LE QUOTIDIEN : La CSMF a jugé « inique et inacceptable » le plan d’économies de 10 milliards d’euros sur l’assurance-maladie. Pourquoi ?
DR JEAN-PAUL ORTIZ : Les objectifs qui sont fixés, à savoir le développement de la chirurgie ambulatoire ou le « recentrage » de l’hôpital, c’est ce que réclame la CSMF depuis longtemps ! Il faut « déshospitaliser » le pays. Les médecins libéraux sont prêts à prendre toute leur place pour éviter des hospitalisations inutiles de patients âgés ou polypathologiques. Mais ils ne pourront assumer cette activité et ce rôle que si on leur donne les moyens organisationnels et tarifaires, ce qui n’est pas le cas.
Quand on analyse ce plan d’économies qui réclame à nouveau des efforts conséquents à la médecine de ville, sur les actes et les prescriptions, on ne peut pas être d’accord… Il y a une incohérence totale de Marisol Touraine entre l’affichage d’un virage ambulatoire et l’absence de moyens donnés, pour l’instant, à la ville pour qu’elle prenne toute sa place. Ne jouons pas avec les mots : il faut organiser des transferts de budget de l’hôpital vers la ville. Le plan d’économies fait l’inverse !
La CSMF parle de risque de médecine normative, de remise en cause de la liberté de prescription, de rationnement… Le propos n’est-il pas excessif ?
Non, c’est une crainte réelle. Lorsque Marisol Touraine parle explicitement de listes de médicaments élaborés par les professionnels, on sait ce que c’est. Dans les établissements, on connaît les « livrets thérapeutiques » élaborés par les médecins dans le cadre des missions des CME en collaboration avec les pharmacies. Dans un établissement, où il est difficile d’avoir les 7 000 médicaments disponibles sur le marché, on peut concevoir qu’il y ait des produits préférentiels pour des pathologies ciblées. Mais la volonté de Marisol Touraine est d’étendre ce mécanisme à l’ensemble de l’activité de la médecine de ville. Le vrai danger de ces listes opposables, molécule par molécule, c’est la normalisation obligatoire de la prescription médicale, et la perte d’indépendance. Oui au développement dans l’exercice quotidien des bonnes pratiques, des démarches qualité, des conférences de consensus. Mais la CSMF refusera une prescription normée.
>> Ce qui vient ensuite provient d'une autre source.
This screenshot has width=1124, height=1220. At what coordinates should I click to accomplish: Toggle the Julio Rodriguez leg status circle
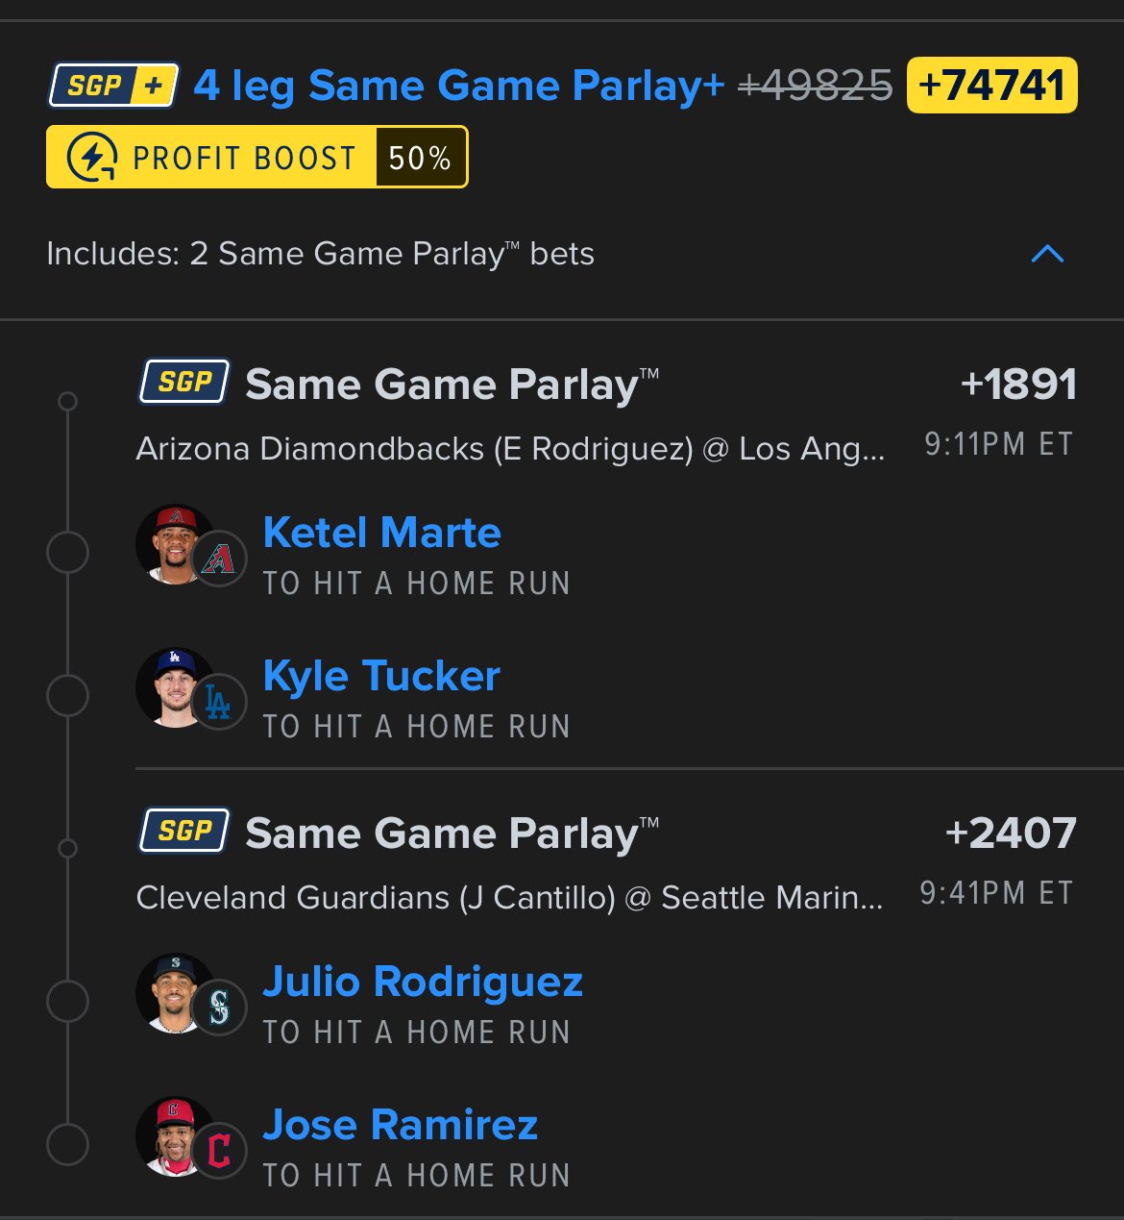point(68,1002)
Avec ce plan d’économies, la ligne rouge est-elle franchie ? La CSMF entre-t-elle dans un mouvement de résistance ?
Je ne fais pas de procès d’intention vis-à-vis d’une politique ou d’une ministre. Aujourd’hui, j’analyse les choix du gouvernement au fur et à mesure des éléments qui sont dévoilés. Quand je vois des mesures contraires à la médecine libérale ou à la bonne pratique médicale, je le dis ! Je juge sur les faits. Pour l’instant, il y a une contradiction entre le discours sur la médecine de ville et les actes.
Dans ce contexte budgétaire extrêmement contraint, quelles sont vos priorités ?
Il y aura des étapes clés. Dans la traduction de la stratégie nationale de santé, la place de la médecine de ville devra être affirmée et reconnue avec force, car c’est une source d’économies et d’efficience. Pour cela, il faudra des moyens nouveaux et des signaux forts. Cela inclut la médecine de premier recours mais aussi les spécialistes libéraux de proximité.
Il y aura surtout dans quelques mois une bataille décisive, celle de l’ONDAM [objectif national de dépenses d’assurance-maladie]. On nous annonce un ONDAM général moyen de 2 % sur les trois prochaines années (2,1%, 2 % puis 1,9 %). Si c’est le cas, il faudra impérieusement un sous-objectif supérieur pour les « soins de ville » qui permette aux médecins libéraux de jouer leur plein rôle. La ville a massivement contribué aux économies et elle a sous-exécuté ses objectifs depuis trois ans. Ce n’est plus possible. Le gras n’est plus en médecine de ville, on attaque l’os !
La négociation interprofessionnelle qui commence sur les nouvelles rémunérations des équipes de soins est-elle une possible bouffée d’oxygène?
Nous serons très attentifs car la coordination libérale doit être valorisée. Pour l’instant, nous sommes dans la phase préliminaire. Cette négociation fait partie des dossiers qui traduiront, ou non, la volonté de soutenir vraiment le premier recours en ville. Y a-t-il du grain à moudre ? Je ne le sais pas encore.
En revanche, cette négociation « interpro » n’exonère pas les pouvoirs publics d’ouvrir cette année une négociation sur les honoraires des médecins, y compris sur l’acte de base. C’est une demande ferme de la CSMF et une condition du succès des réformes. Nous n’avons aucune réponse. Mais je suis quelqu’un d’obstiné.